Na última terça-feira (29/06), a Quarta Turma do Superior Tribunal de Justiça negou provimento ao recurso especial (REsp 1.860.630) ajuizado pela empresa “Legião Urbana Produções Artísticas LTDA”, que buscava a rescisão da sentença que garantiu aos músicos Dado Villa-Lobos e Marcelo Bonfá o uso da marca Legião Urbana em suas atividades artísticas.
A controvérsia entre os músicos e o herdeiro de Renato Russo girou em torno do art. 129 da Lei de Propriedade Industrial (Lei 9.279/1996), que estabelece que a propriedade de determinada marca se adquire com o registro, assegurando ao titular o uso exclusivo em todo o território nacional.
O pedido de registro do nome junto ao Instituto Nacional da Propriedade Industrial (INPI) foi feito pela referida empresa em 1987, quando seus três integrantes ainda eram sócios. Posteriormente, Dado e Bonfá deixaram a sociedade, vendendo suas partes para Renato Russo. Somente no ano de 2000, 4 anos após a morte do vocalista, o INPI deferiu o pedido de registro da marca, que passou pertencer à empresa herdada por Giuliano Manfredini, filho de Renato.
Dado e Bonfá acionaram o Judiciário, mais de uma década depois, pleiteando o reconhecimento da cotitularidade sobre a marca. A 7ª Vara Empresarial da Comarca do Rio de Janeiro, que julgou a demanda, reconheceu a incompetência da Justiça Estadual para tratar de questões relativas ao registro, pois envolvem o INPI, mas decidiu que os músicos têm direito de utilizar o nome “Legião Urbana” sem autorização do titular, quando se apresentarem profissionalmente. Transitada em julgado a sentença, a empresa ajuizou ação rescisória em face desta decisão.
Em decisão apertada, por desempate do ministro Marco Buzzi, que acompanhou divergência inaugurada pelo ministro Antonio Carlos Ferreira, formando maioria com o ministro Raul Araújo, a favor do guitarrista e do baterista da banda brasiliense. Ficou vencida a relatora do recurso especial, ministra Isabel Gallotti, que foi acompanhada pelo ministro Luis Felipe Salomão.

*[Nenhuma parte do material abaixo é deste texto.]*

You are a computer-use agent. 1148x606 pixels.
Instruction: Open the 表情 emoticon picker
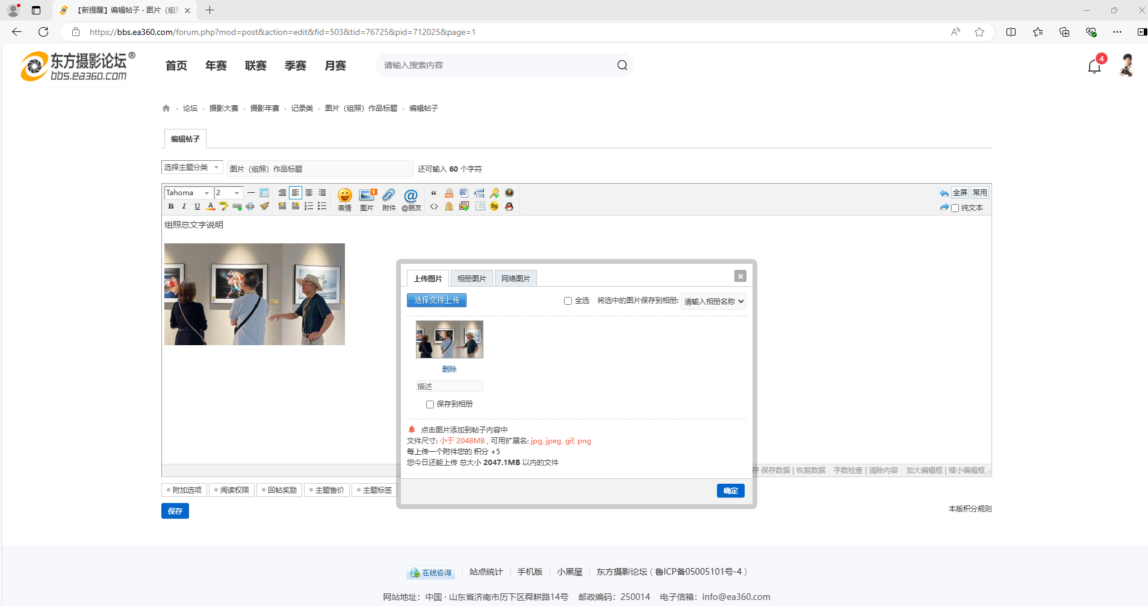coord(344,199)
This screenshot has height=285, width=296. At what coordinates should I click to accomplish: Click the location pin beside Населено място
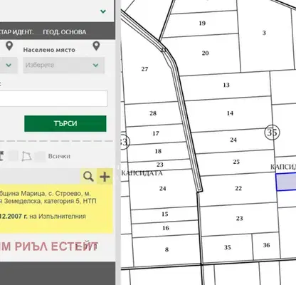pyautogui.click(x=96, y=46)
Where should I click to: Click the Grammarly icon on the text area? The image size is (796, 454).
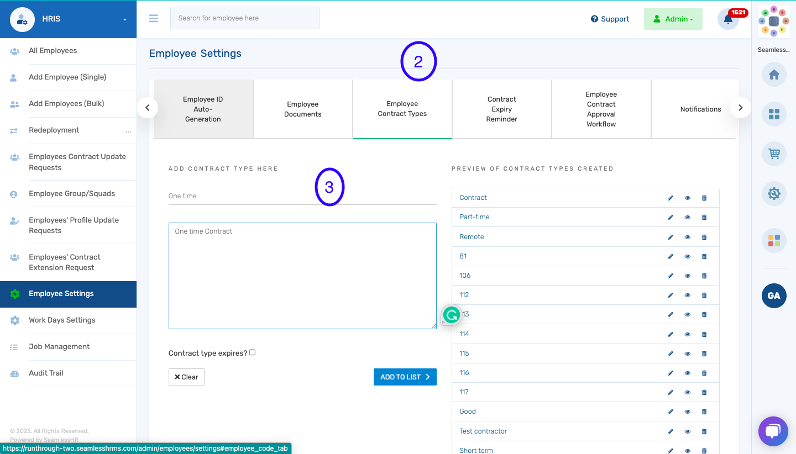tap(451, 315)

O ministro Antonio Carlos Ferreira destacou, em seu voto, que o pedido principal para declaração de copropriedade da marca não foi objeto de análise pelo juízo estadual, que se limitou a deferir o pleito dos músicos para que eles pudessem utilizar a marca Legião Urbana em suas apresentações artísticas. Por este motivo, no entendimento do magistrado, não seria necessária a intervenção do INPI na ação, tampouco seria o caso de remessa dos autos à Justiça Federal.
Além disso, o ministro lembrou que a sentença não privou a empresa da titularidade da marca, garantindo aos cofundadores apenas a utilização exclusivamente profissional do nome da banda – para a qual indubitavelmente contribuíram para criação, divulgação e sucesso. Os músicos não poderão comercializar produtos com o nome da marca, nem explorar ou licenciar seu uso para terceiros, prerrogativas que permanecem com a Legião Urbana Produções Artísticas.
A decisão colegiada levou em conta, ainda, o princípio constitucional da função social da propriedade (CF/1988, artigo 5º, inciso XIII), considerando a necessidade de compatibilizar a prerrogativa de exclusividade disciplinada pela LPI com o livre exercício dos direitos autorais correlatos titularizados pelos músicos e com o pleno exercício de sua capacidade profissional. Ressaltou-se que a relevância da marca se deve ao trabalho exitoso de seus integrantes, de modo que é a marca quem deve representar o grupo musical, e não o contrário.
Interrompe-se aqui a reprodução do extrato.